Le projet initial qui m'a été proposé était un Centre polyphonique en Lorraine. Mais je voyais un tel institut pour la promotion du chant choral plutôt sur une large base européenne -une idée qui a rencontré un grand enthousiasme en France, a dû surmonter quelques obstacles au Luxembourg et a été accueillie plutôt avec prudence en Allemagne. Finalement, l'Institut Européen de Chant Choral (INECC) a été fondé en 1992.

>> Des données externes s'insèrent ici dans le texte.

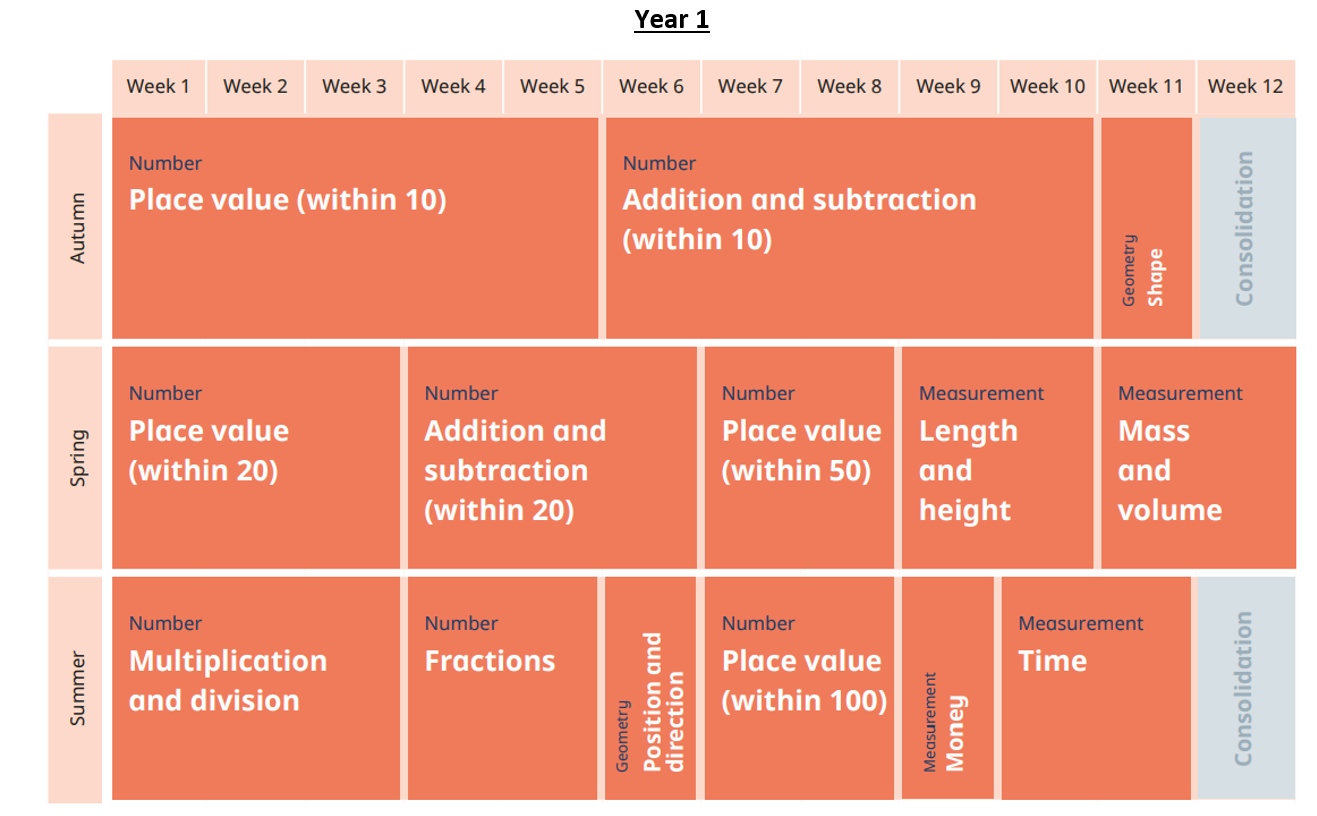The width and height of the screenshot is (1317, 816).
Task: Select the Week 1 column header
Action: (158, 86)
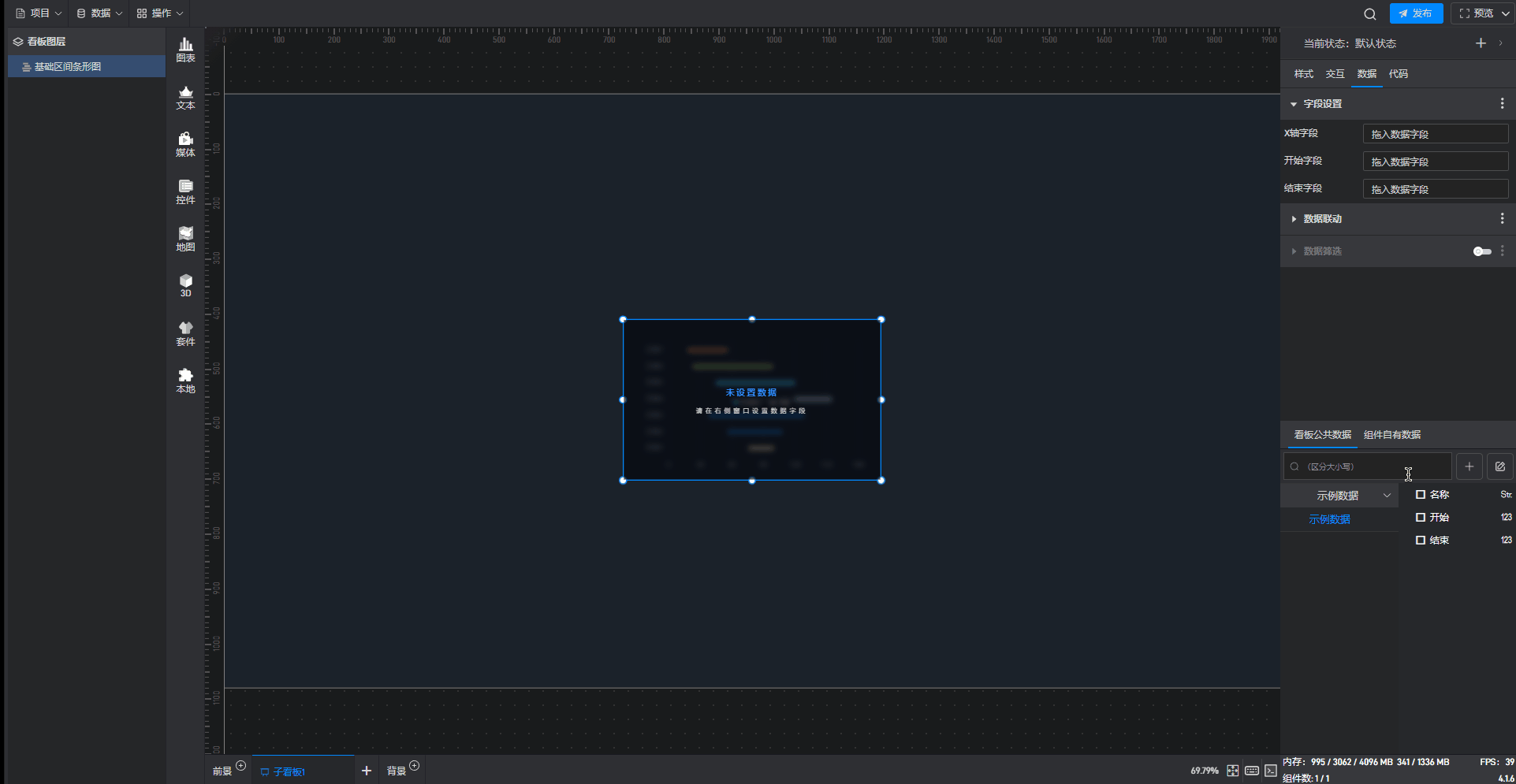The image size is (1516, 784).
Task: Collapse the 字段设置 section
Action: [x=1294, y=104]
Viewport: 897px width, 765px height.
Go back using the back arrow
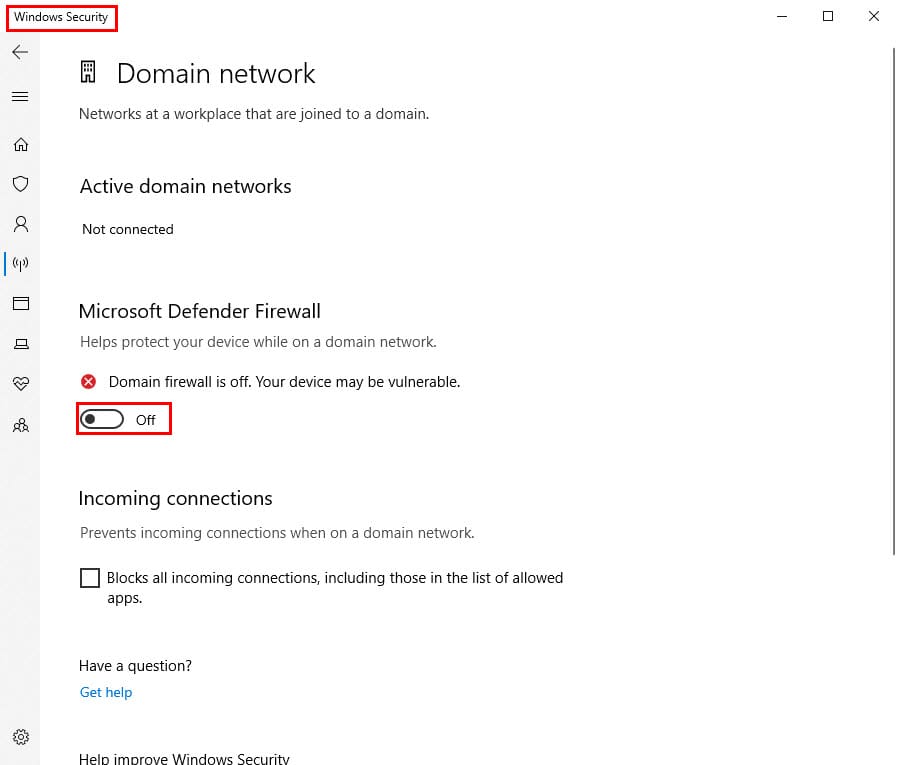20,52
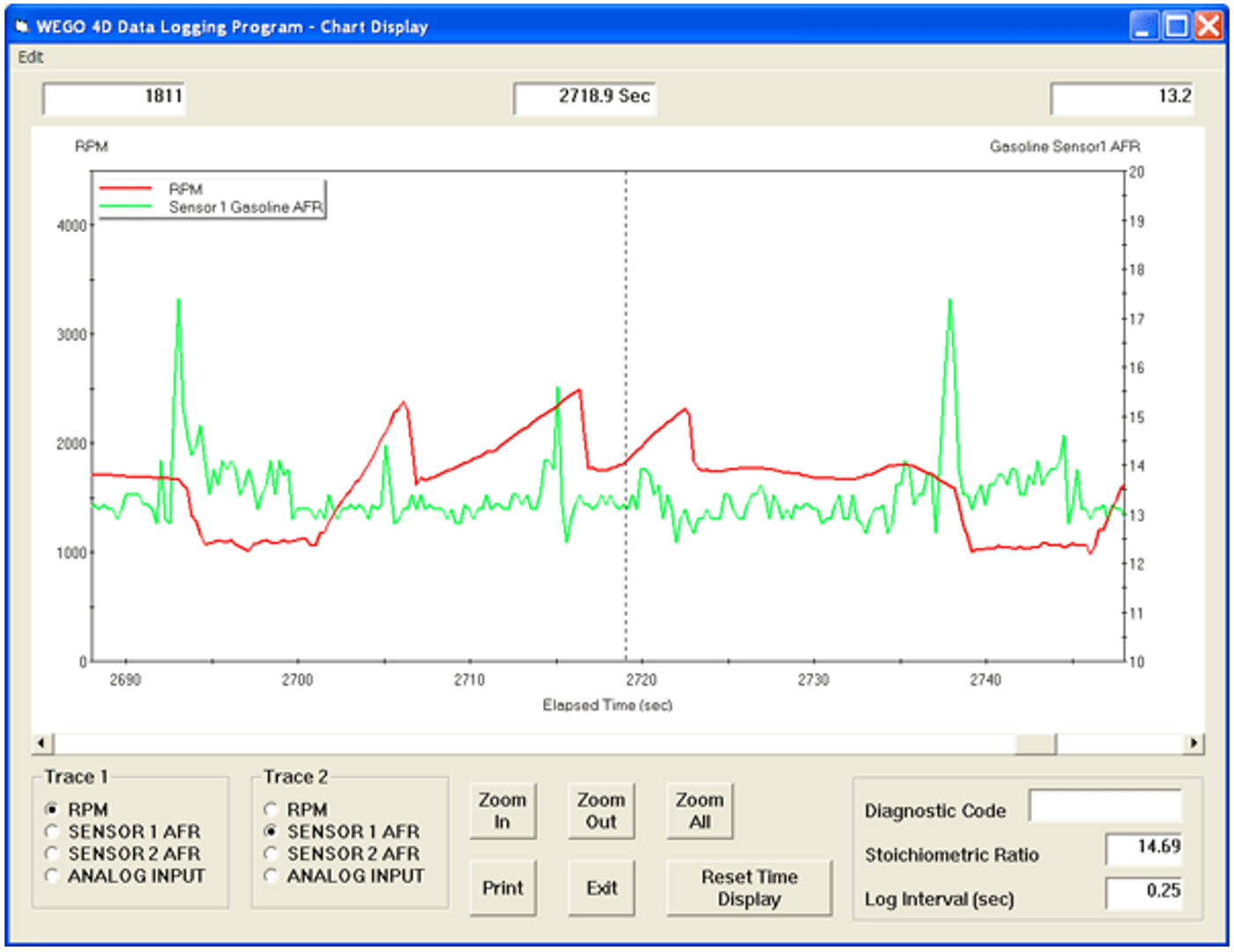1234x952 pixels.
Task: Click the horizontal scrollbar thumb
Action: pos(1036,743)
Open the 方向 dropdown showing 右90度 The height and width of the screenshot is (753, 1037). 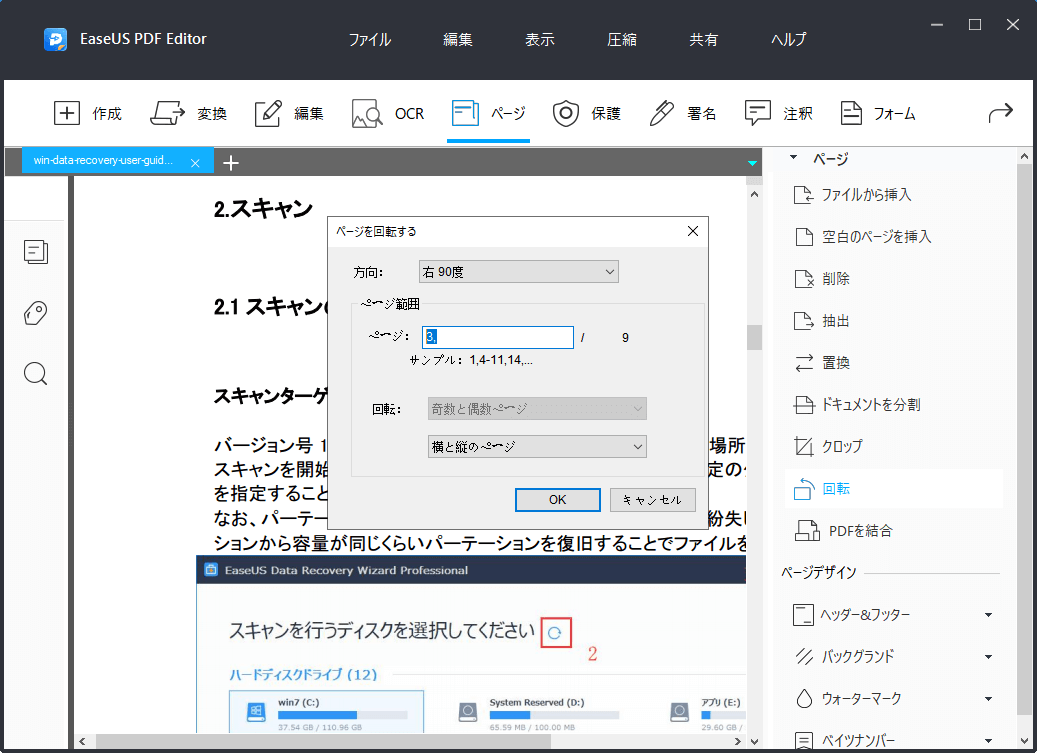tap(518, 271)
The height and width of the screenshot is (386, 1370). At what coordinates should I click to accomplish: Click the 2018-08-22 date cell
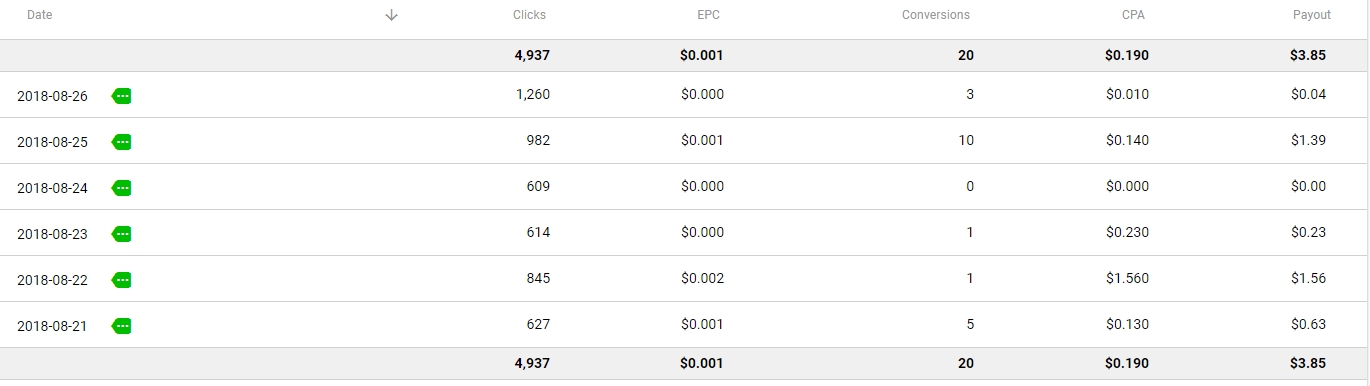[x=52, y=280]
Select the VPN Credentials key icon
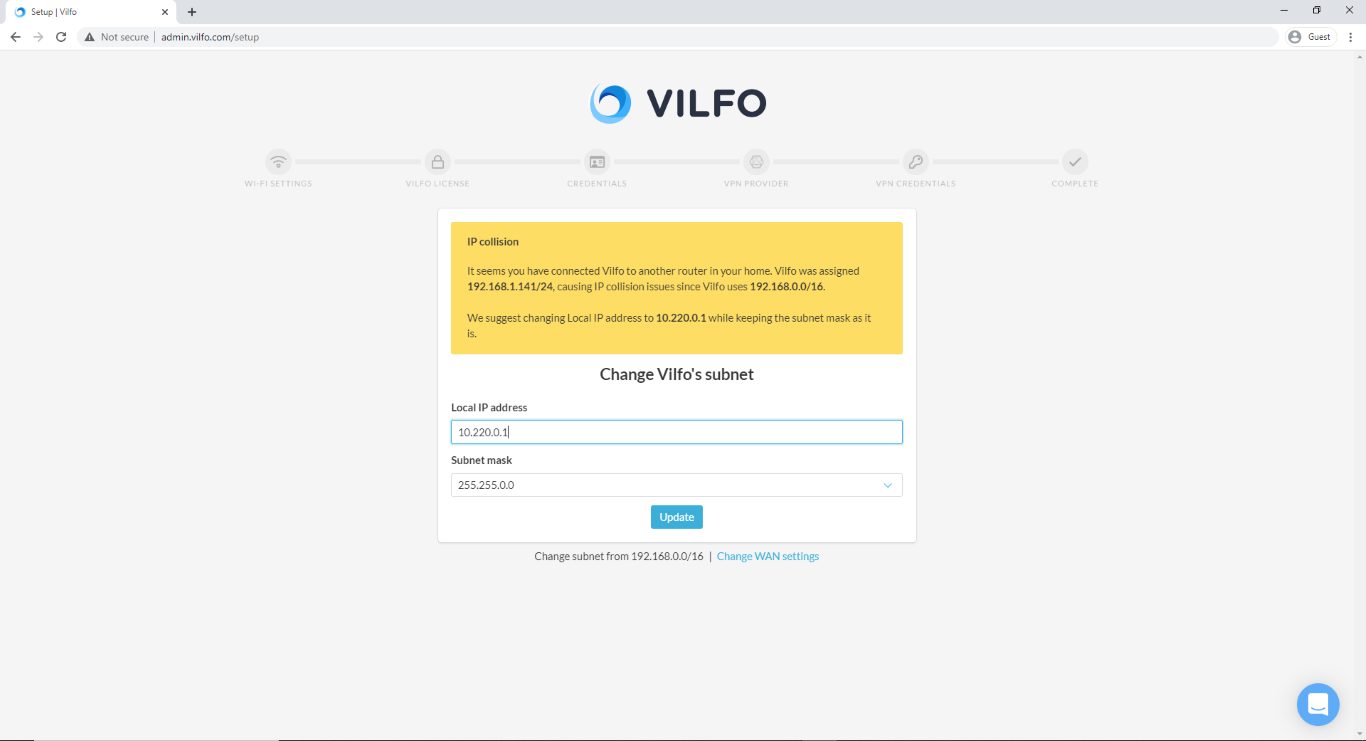The width and height of the screenshot is (1366, 741). pyautogui.click(x=915, y=161)
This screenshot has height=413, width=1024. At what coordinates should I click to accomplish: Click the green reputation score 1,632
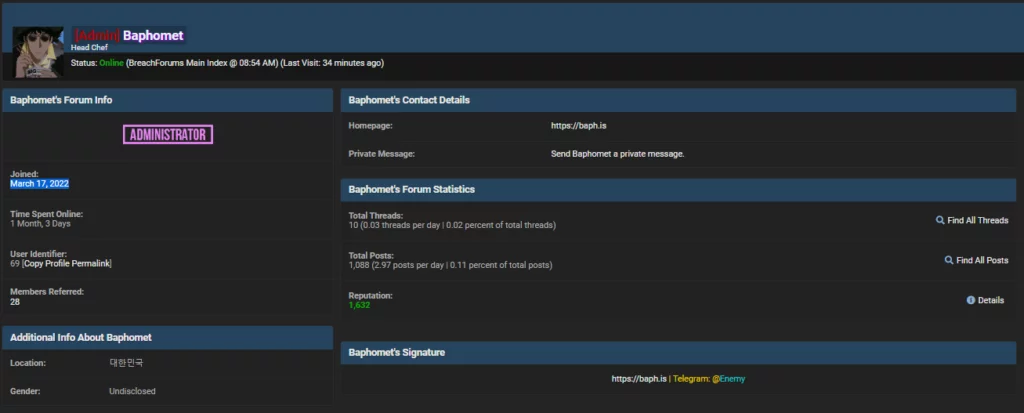359,305
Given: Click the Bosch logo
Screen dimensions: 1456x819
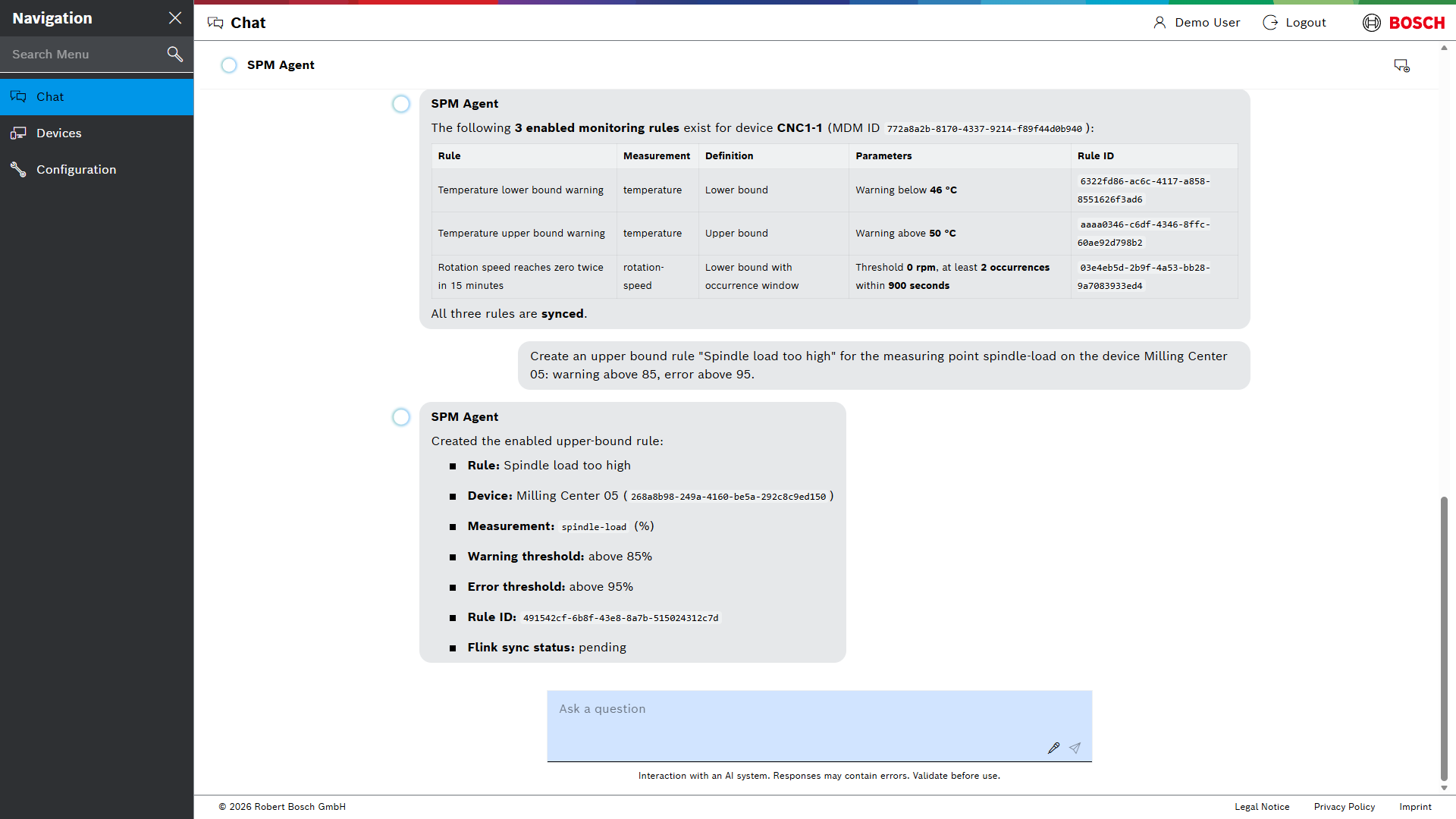Looking at the screenshot, I should coord(1404,23).

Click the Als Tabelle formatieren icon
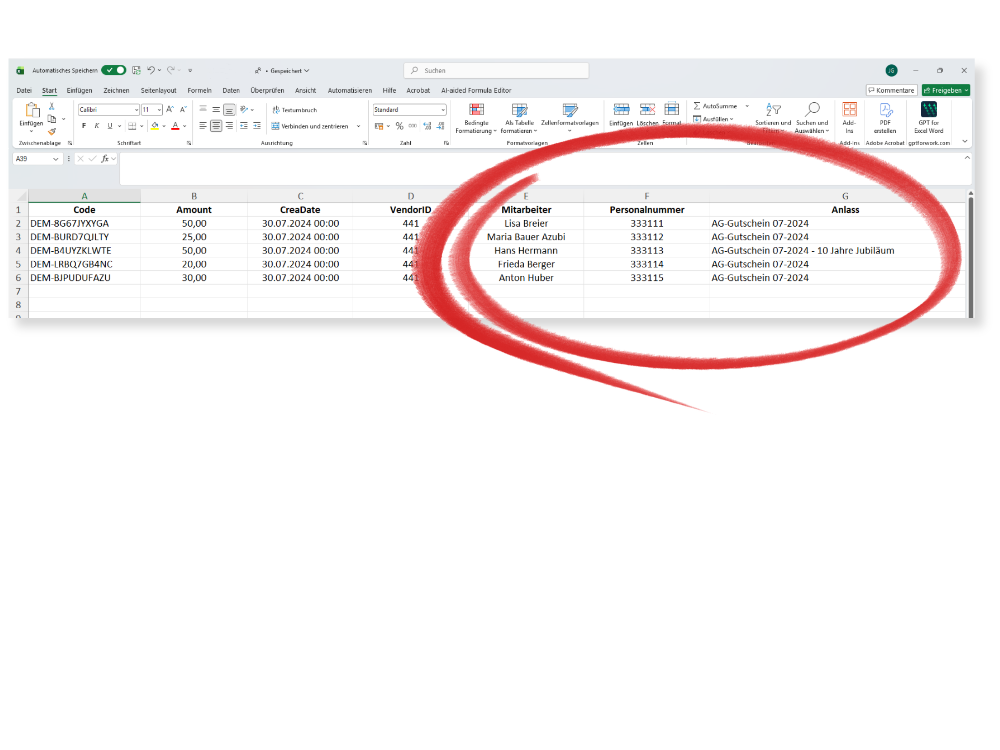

J'avais déjà fondé l'Ensemble Vocal du Luxembourg en 1991. Le Luxembourg ne disposait pas d'un ensemble vocal professionnel. Avec cette initiative, je voulais combler cette lacune. Au début, le projet s'est très bien déroulé. Comme je dirigeais également la Psallette de Lorraine et le Chœur de Chambre de Namur à cette époque, nous avons même pu organiser des concerts communs.

Puis vint Arsys Bourgogne.

Arsys Bourgogne a été une aventure fantastique. Tout a commencé par un coup de téléphone de Bourgogne. On voulait créer un orchestre ou un chœur dans la région et on me demandait -pour une raison ou une autre- des conseils.

À un moment donné, j'ai acquis la conviction que ce projet pouvait être très intéressant, à deux conditions : je prendrais de bons chanteurs où je pourrais les trouver, c'est-à-dire pas exclusivement dans la région et la décision concernant le répertoire et les programmes devrait m'appartenir en propre.

C'est ainsi qu'a commencé Arsys Bourgogne, et beaucoup de choses sont devenues possibles parce que l'argent nécessaire était également disponible. Il en a été de même pour la création des Rencontres Musicales de Vézelay.

Dans ces années-là, j'ai souvent travaillé avec des ensembles spécialisés (Concerto Köln, entre autres) et j'ai moi-même beaucoup appris. Pendant mes études, je n'avais rien à voir avec la musique de la Renaissance ou du Baroque. J'ai dirigé ma première Passion selon saint Jean avec des instruments historiques à l'âge de 42 ans.

Pierre Cao a-t-il d'autres passions que la musique ?

 J'aime le football et je suis un grand fan de Pep Guardiola depuis que je suis professeur de direction chorale au Conservatoire catalan de musique de Barcelone.